Appellant petitioned for a declaratory judgment against respondents regarding inter alia the status of certain real estate located at 801 Old State Road, St. Louis County and claims against it established in 1983 by a settlement agreement. Respondents Allan counterclaimed for declaratory *783judgment against appellant and filed a cross claim against respondent Woodson. Respondent Woodson also counterclaimed for declaratory judgment against appellant and later motioned to cite appellant for contempt and to enforce prior court orders. Both appellant and respondent Woodson motioned to modify the decree of dissolution, the motions later being withdrawn by both parties. The trial court consolidated the actions and found for respondents Allan on the counterclaim against appellant and cross claim against respondent Wood-son and for respondent Woodson on her counterclaim and motions against appellant. The trial court also ordered appellant to hold respondent Woodson harmless and indemnify her on respondents Allan’s cross claim. Appellant appeals. We affirm with modifications and remand to the trial court for determination consistent with our opinion.

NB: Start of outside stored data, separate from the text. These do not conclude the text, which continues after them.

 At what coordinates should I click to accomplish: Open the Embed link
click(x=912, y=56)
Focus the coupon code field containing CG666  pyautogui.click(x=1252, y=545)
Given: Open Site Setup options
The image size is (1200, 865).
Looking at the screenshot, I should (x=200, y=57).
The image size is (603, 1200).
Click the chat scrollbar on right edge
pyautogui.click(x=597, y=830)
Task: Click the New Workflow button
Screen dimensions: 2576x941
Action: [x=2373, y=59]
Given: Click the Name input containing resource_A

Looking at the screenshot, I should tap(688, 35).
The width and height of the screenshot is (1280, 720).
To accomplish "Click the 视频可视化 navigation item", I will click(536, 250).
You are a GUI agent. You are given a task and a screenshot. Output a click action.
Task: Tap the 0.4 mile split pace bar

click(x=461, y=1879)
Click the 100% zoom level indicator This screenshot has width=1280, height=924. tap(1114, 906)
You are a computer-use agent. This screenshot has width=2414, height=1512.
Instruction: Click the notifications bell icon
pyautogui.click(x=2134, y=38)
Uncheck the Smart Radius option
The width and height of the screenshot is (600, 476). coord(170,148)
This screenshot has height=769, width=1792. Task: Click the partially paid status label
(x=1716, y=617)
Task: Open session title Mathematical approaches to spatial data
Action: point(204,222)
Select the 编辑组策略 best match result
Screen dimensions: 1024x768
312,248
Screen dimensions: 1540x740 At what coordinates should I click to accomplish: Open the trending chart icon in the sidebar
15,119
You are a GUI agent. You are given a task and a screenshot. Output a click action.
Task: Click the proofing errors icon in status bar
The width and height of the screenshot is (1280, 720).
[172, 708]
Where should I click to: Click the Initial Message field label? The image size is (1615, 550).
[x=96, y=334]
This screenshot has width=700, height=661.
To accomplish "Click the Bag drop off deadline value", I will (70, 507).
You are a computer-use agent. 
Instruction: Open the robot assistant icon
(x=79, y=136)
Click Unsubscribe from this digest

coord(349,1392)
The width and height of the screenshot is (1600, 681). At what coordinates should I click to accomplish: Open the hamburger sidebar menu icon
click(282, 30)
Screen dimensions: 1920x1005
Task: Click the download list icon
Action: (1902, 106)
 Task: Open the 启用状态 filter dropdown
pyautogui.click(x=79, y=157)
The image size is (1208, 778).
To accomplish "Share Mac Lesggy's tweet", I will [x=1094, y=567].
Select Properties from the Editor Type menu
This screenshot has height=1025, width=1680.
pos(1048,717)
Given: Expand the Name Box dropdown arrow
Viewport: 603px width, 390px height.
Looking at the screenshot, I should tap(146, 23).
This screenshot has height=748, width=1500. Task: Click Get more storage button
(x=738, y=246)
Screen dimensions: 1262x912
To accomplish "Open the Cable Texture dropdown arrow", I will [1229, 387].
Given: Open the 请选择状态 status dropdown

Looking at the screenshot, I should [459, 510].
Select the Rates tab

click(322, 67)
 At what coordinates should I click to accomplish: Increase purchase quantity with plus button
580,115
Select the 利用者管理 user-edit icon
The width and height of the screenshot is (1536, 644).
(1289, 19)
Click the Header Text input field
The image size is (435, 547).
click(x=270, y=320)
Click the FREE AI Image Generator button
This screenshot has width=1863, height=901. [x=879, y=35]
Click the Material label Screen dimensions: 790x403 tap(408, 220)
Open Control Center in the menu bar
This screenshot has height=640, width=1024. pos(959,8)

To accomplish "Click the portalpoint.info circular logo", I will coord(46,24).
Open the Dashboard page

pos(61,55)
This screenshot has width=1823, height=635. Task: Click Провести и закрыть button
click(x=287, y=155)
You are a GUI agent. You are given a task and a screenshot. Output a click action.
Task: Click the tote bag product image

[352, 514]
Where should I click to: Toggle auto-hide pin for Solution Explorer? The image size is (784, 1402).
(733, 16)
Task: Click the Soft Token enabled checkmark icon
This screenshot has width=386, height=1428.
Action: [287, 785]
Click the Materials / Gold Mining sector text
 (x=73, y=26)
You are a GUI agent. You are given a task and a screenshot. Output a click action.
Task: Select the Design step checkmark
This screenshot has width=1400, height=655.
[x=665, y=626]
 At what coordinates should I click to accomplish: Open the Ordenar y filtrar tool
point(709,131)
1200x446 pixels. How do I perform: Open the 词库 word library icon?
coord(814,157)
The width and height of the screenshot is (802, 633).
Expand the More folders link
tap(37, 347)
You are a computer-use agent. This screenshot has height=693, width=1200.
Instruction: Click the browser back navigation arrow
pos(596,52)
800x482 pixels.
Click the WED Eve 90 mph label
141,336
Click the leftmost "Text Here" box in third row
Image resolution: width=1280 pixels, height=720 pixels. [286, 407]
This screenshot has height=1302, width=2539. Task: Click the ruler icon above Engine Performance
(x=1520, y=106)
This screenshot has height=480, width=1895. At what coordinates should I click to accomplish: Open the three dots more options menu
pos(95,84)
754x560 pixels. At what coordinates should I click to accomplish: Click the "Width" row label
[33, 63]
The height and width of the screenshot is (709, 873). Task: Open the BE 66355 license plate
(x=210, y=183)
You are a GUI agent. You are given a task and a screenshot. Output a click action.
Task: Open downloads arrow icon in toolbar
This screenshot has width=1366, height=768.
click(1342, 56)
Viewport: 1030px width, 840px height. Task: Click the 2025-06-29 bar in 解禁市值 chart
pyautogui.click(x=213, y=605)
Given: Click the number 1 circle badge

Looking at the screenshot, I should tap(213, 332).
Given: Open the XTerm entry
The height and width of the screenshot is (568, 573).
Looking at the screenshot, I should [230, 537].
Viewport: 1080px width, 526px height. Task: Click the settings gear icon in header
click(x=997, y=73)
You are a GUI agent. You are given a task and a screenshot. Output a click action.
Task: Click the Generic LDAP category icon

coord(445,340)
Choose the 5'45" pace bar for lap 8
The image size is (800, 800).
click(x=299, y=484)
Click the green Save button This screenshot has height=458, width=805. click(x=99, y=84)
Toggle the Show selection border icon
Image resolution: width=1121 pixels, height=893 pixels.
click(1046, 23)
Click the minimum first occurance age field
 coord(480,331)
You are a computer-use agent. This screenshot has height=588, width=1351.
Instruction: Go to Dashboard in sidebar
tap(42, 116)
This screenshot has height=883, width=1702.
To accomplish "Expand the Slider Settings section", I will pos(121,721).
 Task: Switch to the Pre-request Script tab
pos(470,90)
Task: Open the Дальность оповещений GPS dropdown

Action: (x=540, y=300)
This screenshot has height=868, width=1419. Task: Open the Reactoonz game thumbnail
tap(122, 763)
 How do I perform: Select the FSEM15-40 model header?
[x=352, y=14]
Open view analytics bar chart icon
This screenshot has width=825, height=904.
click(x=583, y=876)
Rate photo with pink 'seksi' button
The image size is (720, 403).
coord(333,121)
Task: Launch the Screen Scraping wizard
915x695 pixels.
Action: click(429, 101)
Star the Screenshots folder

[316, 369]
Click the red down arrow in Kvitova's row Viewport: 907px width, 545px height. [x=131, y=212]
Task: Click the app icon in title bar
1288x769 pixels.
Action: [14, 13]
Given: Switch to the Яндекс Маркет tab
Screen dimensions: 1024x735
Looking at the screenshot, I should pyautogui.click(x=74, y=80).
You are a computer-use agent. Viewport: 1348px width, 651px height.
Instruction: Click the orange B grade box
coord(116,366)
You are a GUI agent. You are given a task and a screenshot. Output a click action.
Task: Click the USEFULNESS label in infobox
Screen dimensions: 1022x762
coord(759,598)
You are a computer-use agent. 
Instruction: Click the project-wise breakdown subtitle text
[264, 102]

Appellant and respondent Woodson were granted a decree of dissolution of their marriage on November 7, 1979. As a result, the custody of the family’s three children was awarded to respondent Woodson, the wife, with appellant, the husband, responsible for child support. The decree also divided various marital property and provided respondent Woodson maintenance. Most significantly, it provided that appellant and respondent Woodson would sell the family home at 801 Old State Road and equally divide the proceeds. In the interim between dissolution and sale, respondent Woodson would live in the house while appellant continued to pay the mortgage, taxes and insurance. Appellant and respondent Woodson had purchased the property in 1973 from Albert and Vera Grosse. Appellant and respondent Wood-son at that time executed a promissory note, secured by a deed of trust, for $71,-000 to the Grosses.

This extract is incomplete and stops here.